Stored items

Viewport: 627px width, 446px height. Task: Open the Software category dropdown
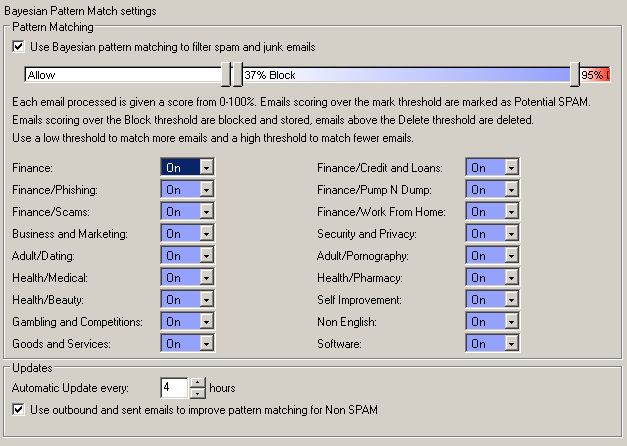(x=510, y=344)
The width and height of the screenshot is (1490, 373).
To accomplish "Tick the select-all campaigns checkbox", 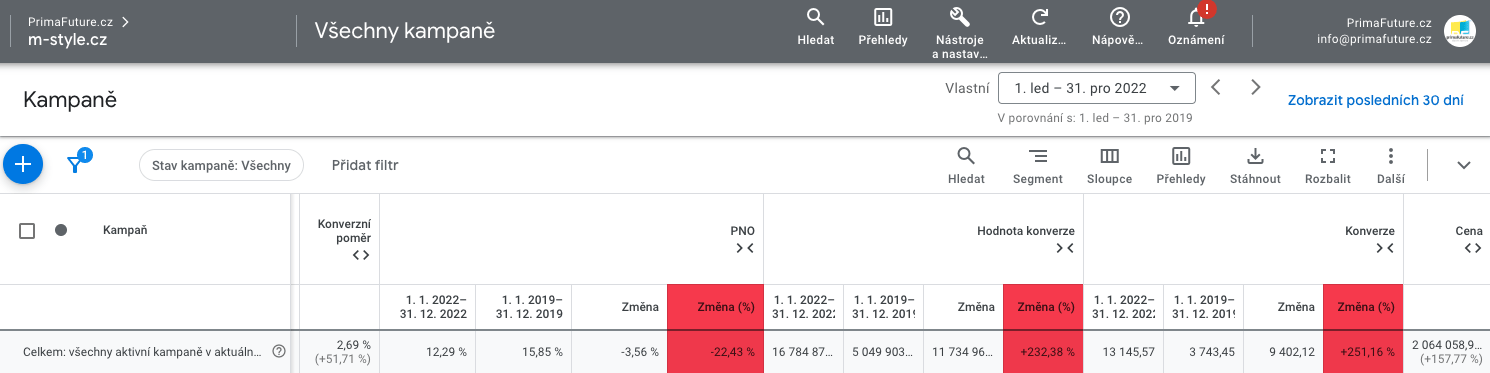I will 27,231.
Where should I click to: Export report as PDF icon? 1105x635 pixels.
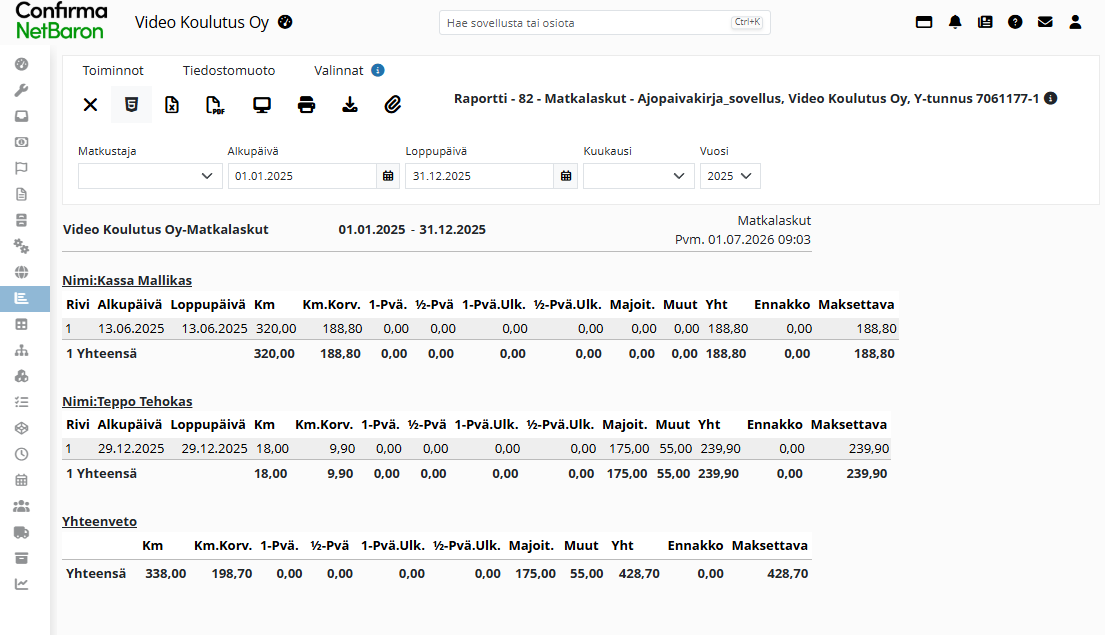pos(215,105)
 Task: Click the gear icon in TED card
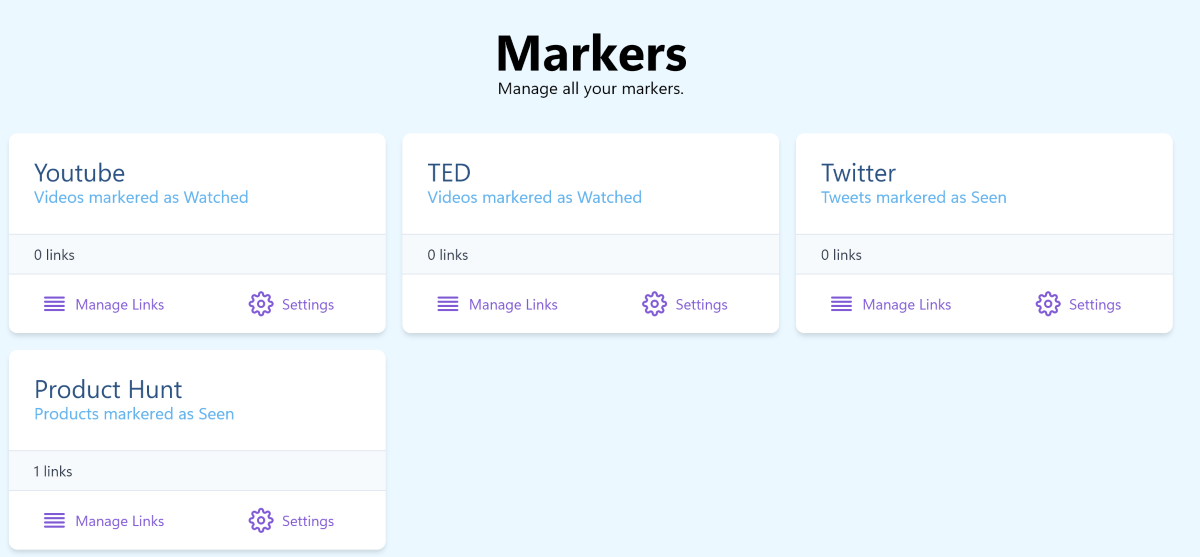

** EXERCISE REQUIREMENTS **
Starting at the line that contains "Where should I", retype each line through the end of the data exactly, and leave out every picture.

** WRITTEN ANSWER **
Where should I click to: Export report as PDF icon? 1105x635 pixels.
pos(215,105)
 Task: Click the gear icon in TED card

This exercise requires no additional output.